TSMC's yield at 3nm is said to be 84% which makes Qualcomm's decision a no-brainer even though Samsung Foundry's 3nm node includes Gate-All-Around (GAA) transistors that surround the channel on all four sides reducing current leakage and hiking the drive current. TSMC's GAA transistors won't be used until the world's largest contract foundry starts shipping its own 2nm production.

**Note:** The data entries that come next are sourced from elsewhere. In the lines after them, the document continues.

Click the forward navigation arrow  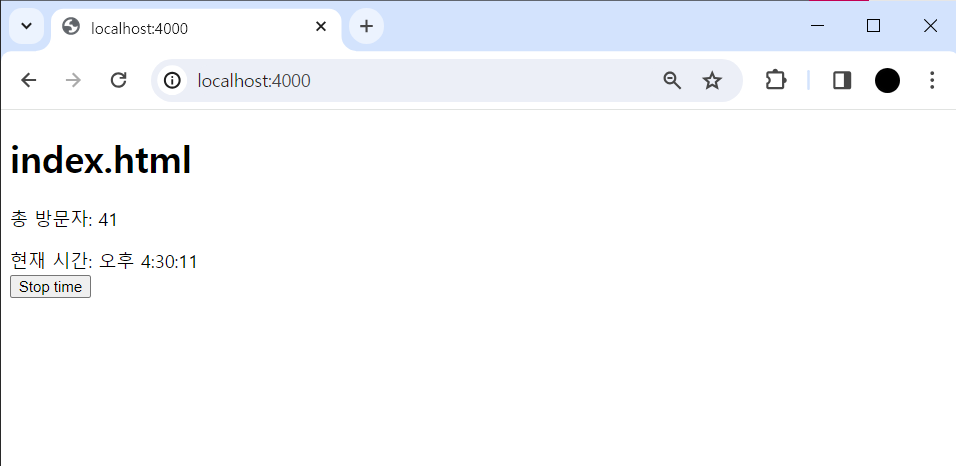coord(73,80)
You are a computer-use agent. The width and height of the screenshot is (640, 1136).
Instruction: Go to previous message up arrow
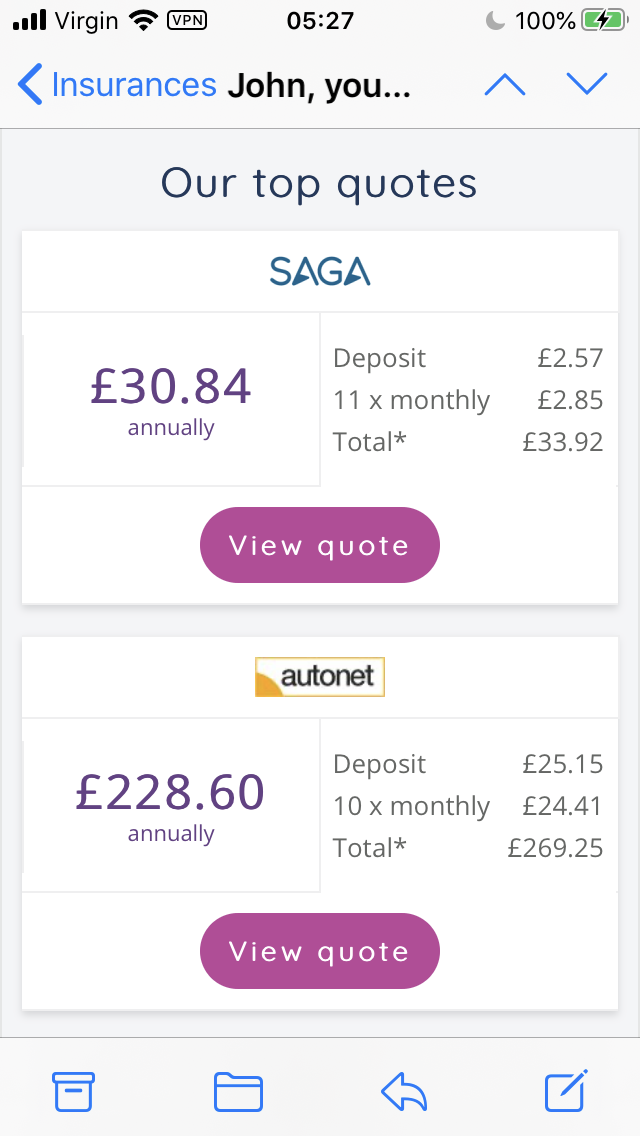click(504, 85)
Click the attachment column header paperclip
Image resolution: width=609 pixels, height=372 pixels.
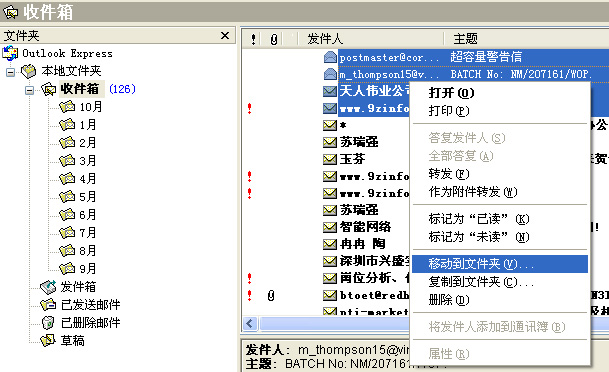point(274,39)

The Snapdragon 8 Elite 2's benchmark test on Geekbench indicated that it will have a 20% CPU performance hike over the Snapdragon 8 Elite and the single-core score of 4000 will match the rival Dimensity 9500 SoC expected to be unveiled by MediaTek late next year. The Snapdragon 8 Elite enjoys a 30% hike in CPU performance compared to the Snapdragon 8 Gen 3 SoC.
This is how Samsung Foundry's low yield will affect next year's Galaxy S25 series
TSMC's yield advantage over Samsung Foundry is a major issue that Samsung needs to correct if it wants to attract new customers at 3nm and lower.